- Related AI/ML Methods: Dimension Reduction Principal Component Analysis
- Related Traditional Methods: Factor Analysis, Principal Component Analysis
This method runs Factor Analysis to analyze interrelationships within large numbers of variables and simplifies said factors into a smaller number of common factors. The method condenses information contained in the original set of variables into a smaller set of implicit factor variables with minimal loss of information. The analysis is related to Principal Component Analysis (PCA) by using the correlation matrix and applying PCA coupled with a Varimax matrix rotation to simplify the factors. The same results interpretation is used for Factor Analysis as for PCA. For instance, Figure 9.66 illustrates an example where we start with 9 independent variables that are unlikely to be independent of one another, such that changing the value of one variable will change another variable. Factor analysis helps identify and eventually replace the original independent variables with a new set of fewer variables that are less than the original but are uncorrelated to one another, while, at the same time, each of these new variables is a linear combination of the original variables. This means most of the variation can be accounted for by using fewer explanatory variables. Factor analysis is therefore used to analyze interrelationships within large numbers of variables and simplifies said factors into a smaller number of common factors. The method condenses information contained in the original set of variables into a smaller set of implicit factor variables with minimal loss of information.
The data input requirement is simply the list of variables you want to analyze (separated by semicolons for individual variables or separated by a colon for a contiguous set of variables, such as VAR105:VAR113 for all 9 variables).
Figure 9.66: AI/ML Dimension Reduction Factor Analysis (Unsupervised)

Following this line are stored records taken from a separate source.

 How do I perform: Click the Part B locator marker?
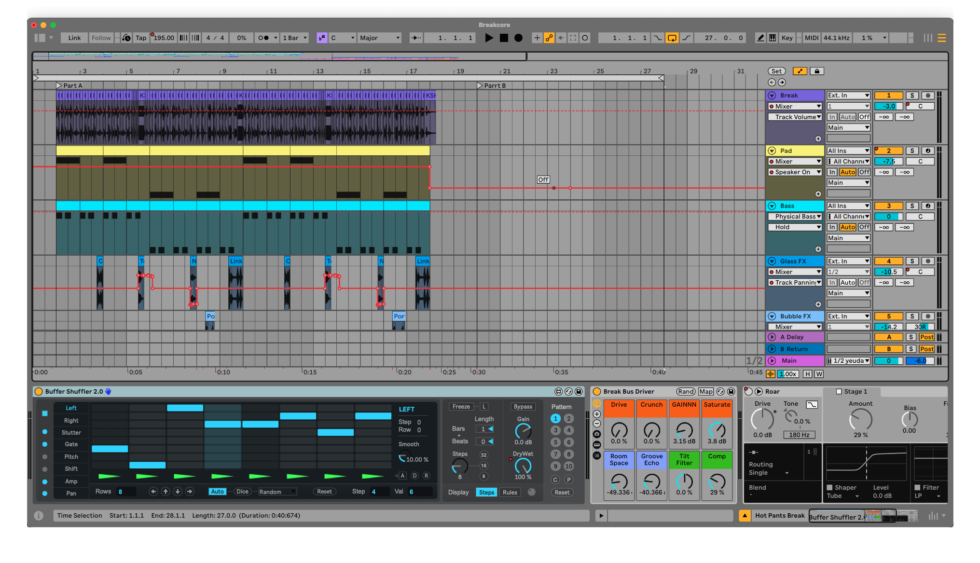tap(480, 86)
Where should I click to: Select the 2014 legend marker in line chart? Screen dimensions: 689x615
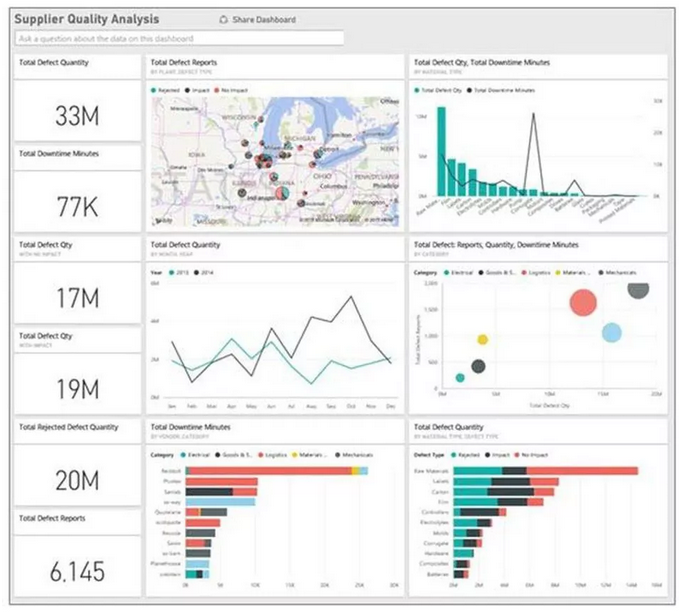[x=198, y=271]
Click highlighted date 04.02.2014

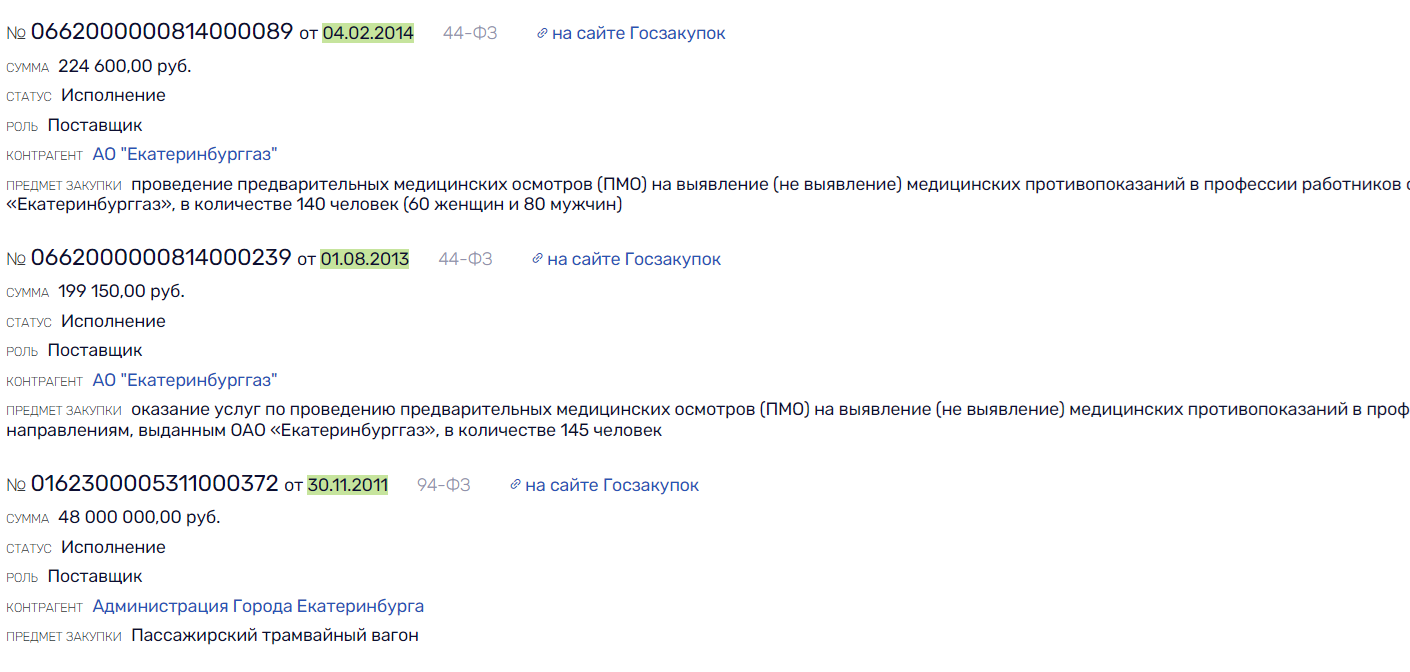pyautogui.click(x=368, y=33)
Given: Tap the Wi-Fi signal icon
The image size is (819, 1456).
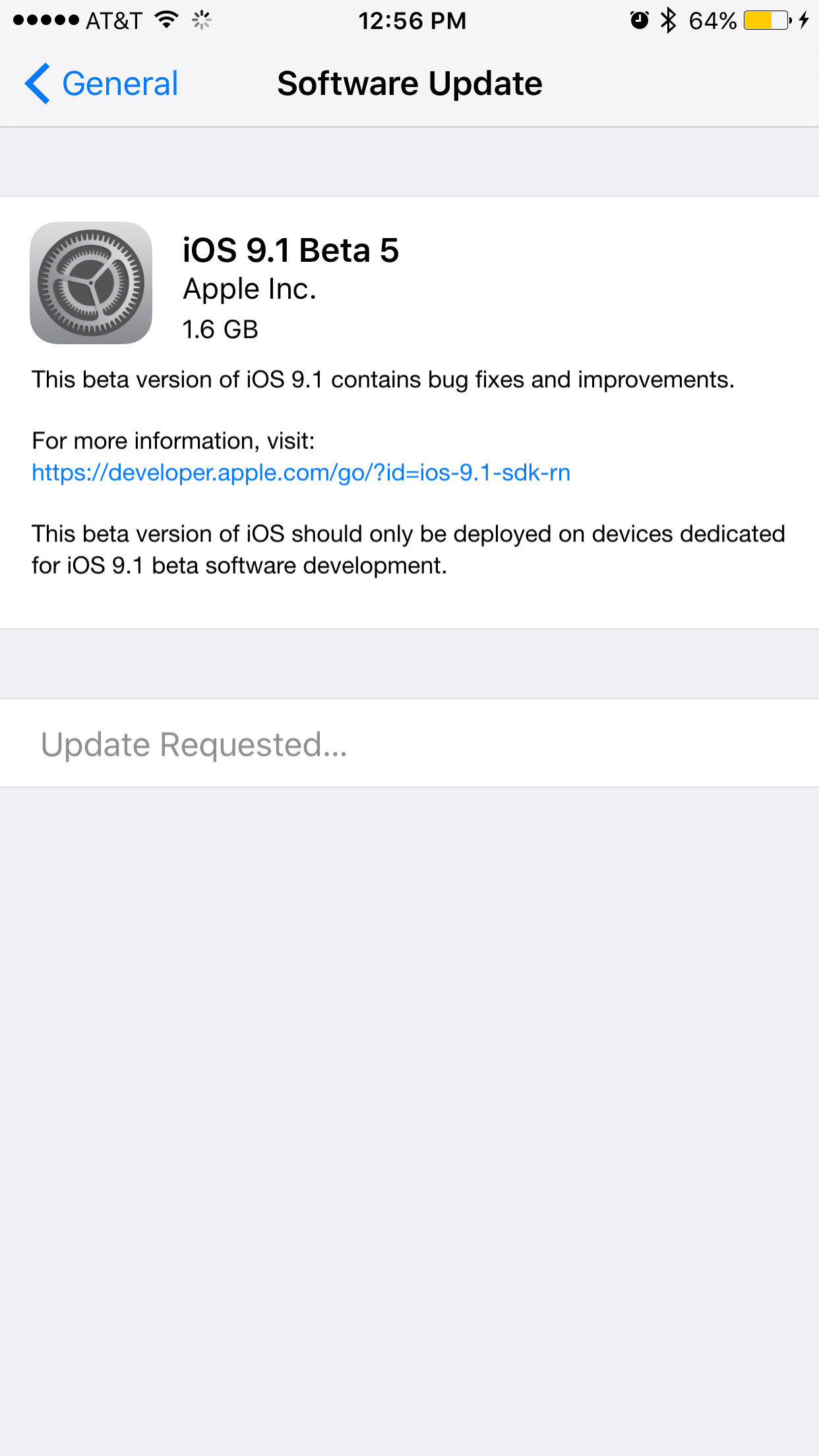Looking at the screenshot, I should point(167,20).
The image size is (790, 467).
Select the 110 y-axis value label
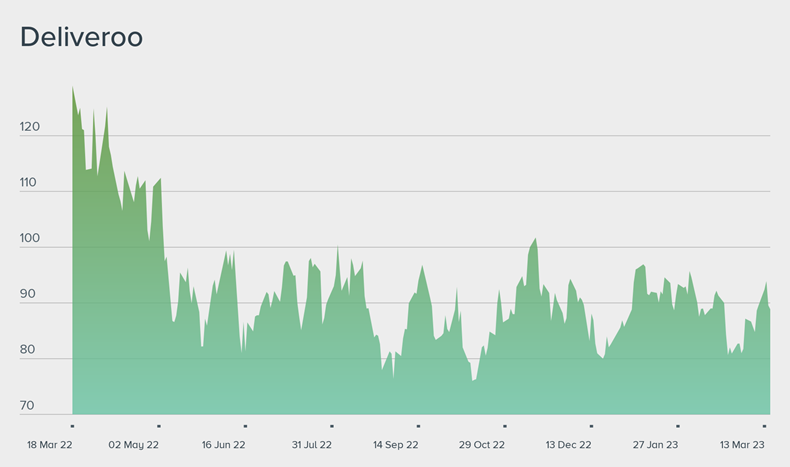coord(29,184)
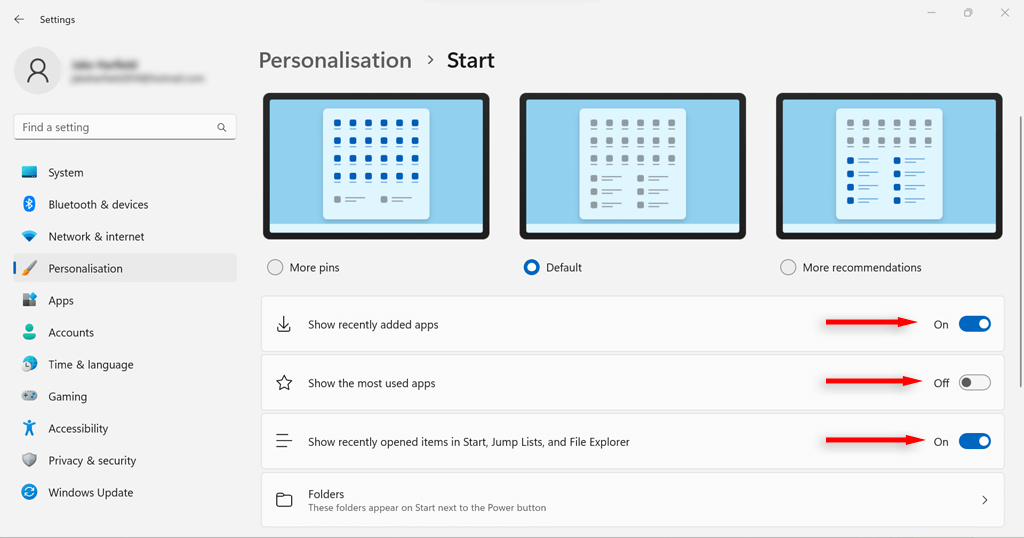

We started with 9 independent variables, which means the factor analysis results will return a 9×9 matrix of eigenvectors and 9 eigenvalues. Typically, we are only interested in components with eigenvalues >1. Hence, in the results, we are only interested in the first four factors or components. Notice that the first four factors (the first four result columns) return a cumulative proportion of 72.31%. This means that using these four factors will explain 72.31% of the variation in all the independent factors themselves. Next, we look at the absolute values of the eigenvalue matrix. It seems that variables 2, 3, 7, 8 can be combined into a new variable in factor 1, with variables 1 and 9 as the second factor, and so forth.